Родичей далеких и близких бабушка Секлета давно растеряла. Одни умерли, а другие — кто их там знает! — разбрелись по белу свету. Сама она вдовствует еще с той войны. «Чистая» половина долгое время стояла пустой. А теперь уже несколько лет в ней постояльцы. И живет бабушка Секлета доходами с огорода да с постояльцев. Много ей не нужно, на жизнь хватает. Она хоть и согнута годами, сухонькая, но еще живая, юркая и суетливая. Беда только, что малость туга на ухо, а если сказать правду, то почти совсем глуха…
В «чистой» половине пол земляной, застланный домоткаными полосатыми ковриками-дорожками. Справа по глухой стене огромная печь, разрисованная по дымоходу синими петушками, широкая лежанка, и вплотную к ней пристроены широченные, застланные покупным одеялом верблюжьей шерсти нары. У изголовья три высоких в зеленую и белую полоску наволочках подушки. У противоположной стенки, от двери, и вдоль стены от улицы деревянные, в одну широкую доску, скамьи. В углу между этими скамьями высокий, на четыре доски, незастланный стол. В красном углу, на толстой доске без рам, потемневшая икона божьей матери с Христом-младенцем. Есть еще два самодельных стульчика, и это, собственно, все. Если, конечно, не считать скромной стопки книг Грицка Маслюченко.
Неторопливый и чуточку апатичный Грицко отрекомендовал хозяйке Андрея немногословно:
— Вот, бабушка, привел вам нового постояльца.
— А?
— Постояльца, говорю! Нового! — неохотно повысил голос Грицко.
— Вот и я говорю. На своих харчах, — оживленно закивала головой старая Секлета. — На своих… Лишь бы только неженатый.

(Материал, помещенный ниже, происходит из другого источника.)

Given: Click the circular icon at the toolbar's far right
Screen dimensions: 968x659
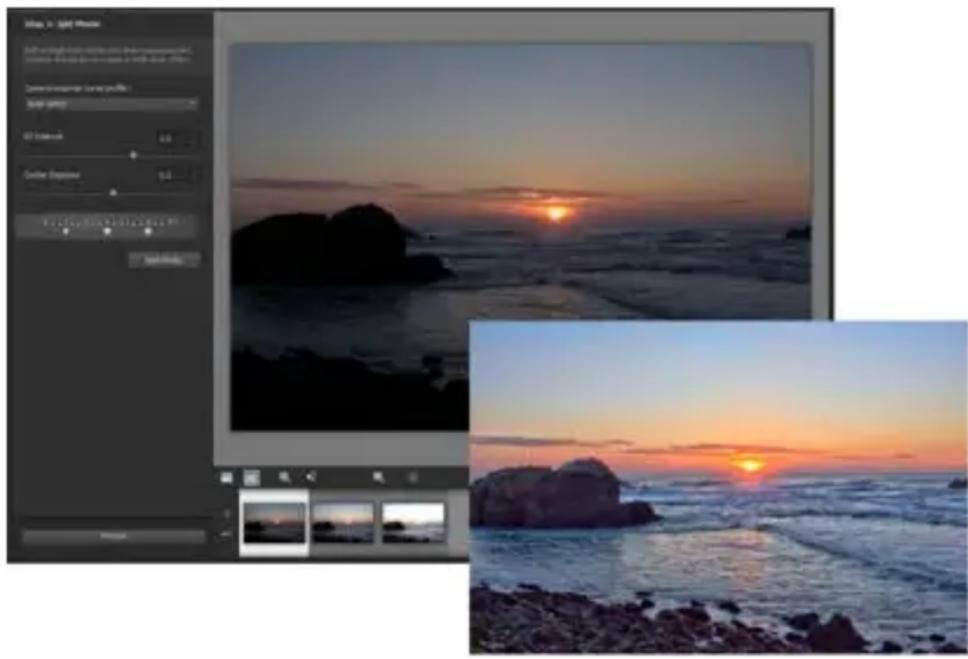Looking at the screenshot, I should (411, 477).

Остановившись на пороге «чистой» половины, Грицко неторопливо, с ленцой, провел по воздуху рукой и, взглянув на Андрея волоокими глазами, произнес:
— Ну вот, располагайся. — Помолчав, подумал и чуточку погодя добавил: — Спать будешь на нарах. Потому что мой ревматизм давно уже привык к теплой лежанке.
Андрей лишь улыбнулся на это.
— А стол надвое перегородим, предложил он, не без любопытства рассматривая комнату. — Для меня главное стол.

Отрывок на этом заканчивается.